Young Jordanians innovate to tackle food insecurity |

Jordanians are dealing with multiple overlapping challenges including slow economic growth, high youth unemployment, water scarcity and increased cost of living.

With 63 per cent of its population under the age of 30, Jordan has one of the youngest populations in the world, and youth engagement and mobilization is crucial to finding solutions to food insecurity. 

This is why the UN Children’s Fund (UNICEF) and the World Food Programme (WFP) launched the Youth in Food Security Innovation Programme, which saw a group of young Jordanians, aged between 18 and 26, presenting a wide range of ideas, from addressing the problem of solid waste, to recycling fruit and vegetable peel.

As part of the project, the participants received training on the implications of food insecurity, the opportunities and challenges directly linked to food security, the role of technology in shaping the future of food, and strategies for changing the traditional food chain.

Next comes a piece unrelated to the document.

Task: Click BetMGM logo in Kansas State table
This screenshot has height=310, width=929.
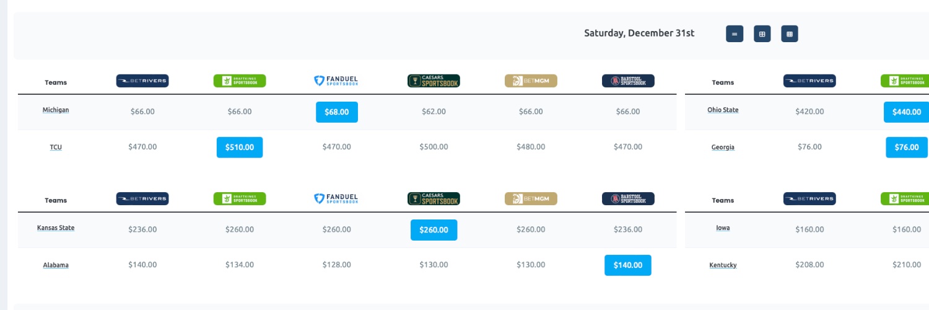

Aya Kraik, a participant in a WFP/ UNICEF youth innovation project in Jordan.

UNICEF/ Nadia Bseiso

Aya Kraik, a participant in a WFP/ UNICEF youth innovation project in Jordan.

Reviving the soil

Aya Kreik, an architecture student in Amman is one of those young innovators. Ms. Kreik and her team succeeded in converting farms waste into organic fertilizers rich in nutrients, reviving the soil and encouraging farmers to avoid the use of chemical fertilizers.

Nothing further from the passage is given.